Data for analysis
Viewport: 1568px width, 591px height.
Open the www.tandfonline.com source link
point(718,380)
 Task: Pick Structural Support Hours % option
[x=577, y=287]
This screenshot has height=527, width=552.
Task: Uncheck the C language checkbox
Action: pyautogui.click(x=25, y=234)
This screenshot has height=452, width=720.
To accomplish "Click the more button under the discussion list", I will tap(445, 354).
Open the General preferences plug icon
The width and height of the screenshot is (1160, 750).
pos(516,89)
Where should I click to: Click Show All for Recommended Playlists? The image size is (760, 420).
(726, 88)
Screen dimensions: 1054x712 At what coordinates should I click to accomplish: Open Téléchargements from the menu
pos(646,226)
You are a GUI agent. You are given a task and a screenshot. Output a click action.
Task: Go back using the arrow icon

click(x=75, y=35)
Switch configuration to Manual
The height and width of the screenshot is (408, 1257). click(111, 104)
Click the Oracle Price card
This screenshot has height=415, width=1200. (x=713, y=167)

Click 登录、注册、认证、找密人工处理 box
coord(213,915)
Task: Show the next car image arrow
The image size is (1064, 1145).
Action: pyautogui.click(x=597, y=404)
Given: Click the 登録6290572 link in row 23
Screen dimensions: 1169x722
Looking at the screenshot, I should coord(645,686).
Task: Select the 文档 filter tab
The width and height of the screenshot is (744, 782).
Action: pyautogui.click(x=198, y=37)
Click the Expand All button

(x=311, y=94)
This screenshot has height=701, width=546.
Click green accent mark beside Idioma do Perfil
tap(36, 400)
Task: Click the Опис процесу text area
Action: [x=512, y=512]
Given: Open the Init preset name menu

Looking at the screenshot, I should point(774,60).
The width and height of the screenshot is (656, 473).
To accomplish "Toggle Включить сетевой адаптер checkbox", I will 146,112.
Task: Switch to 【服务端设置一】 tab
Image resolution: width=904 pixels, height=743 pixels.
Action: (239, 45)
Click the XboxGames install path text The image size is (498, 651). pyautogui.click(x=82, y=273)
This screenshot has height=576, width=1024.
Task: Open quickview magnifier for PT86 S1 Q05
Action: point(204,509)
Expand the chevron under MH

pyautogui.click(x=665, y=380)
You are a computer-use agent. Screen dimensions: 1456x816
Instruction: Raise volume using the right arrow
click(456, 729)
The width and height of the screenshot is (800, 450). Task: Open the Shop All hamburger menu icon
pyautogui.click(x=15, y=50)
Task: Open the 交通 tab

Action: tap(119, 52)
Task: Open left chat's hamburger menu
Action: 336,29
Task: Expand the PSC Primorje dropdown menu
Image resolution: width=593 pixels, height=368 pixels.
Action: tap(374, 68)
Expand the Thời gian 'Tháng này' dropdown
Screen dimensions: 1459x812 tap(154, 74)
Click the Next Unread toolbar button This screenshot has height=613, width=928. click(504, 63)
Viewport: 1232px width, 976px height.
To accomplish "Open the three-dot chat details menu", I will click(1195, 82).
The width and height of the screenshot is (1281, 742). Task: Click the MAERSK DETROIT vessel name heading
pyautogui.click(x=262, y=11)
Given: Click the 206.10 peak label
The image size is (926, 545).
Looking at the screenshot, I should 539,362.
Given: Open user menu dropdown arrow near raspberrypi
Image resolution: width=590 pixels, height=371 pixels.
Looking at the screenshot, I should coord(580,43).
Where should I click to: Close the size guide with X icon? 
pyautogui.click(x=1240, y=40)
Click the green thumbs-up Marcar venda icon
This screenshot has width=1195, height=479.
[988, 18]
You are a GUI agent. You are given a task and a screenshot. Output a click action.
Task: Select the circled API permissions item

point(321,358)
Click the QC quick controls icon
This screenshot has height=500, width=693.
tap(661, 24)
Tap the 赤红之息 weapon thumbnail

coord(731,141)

Exercise prompt
Bring together all lines of the entries above in which the string "Viewport" occurs.

Answer
Viewport: 1568px width, 591px height.
Viewport: 1232px width, 976px height.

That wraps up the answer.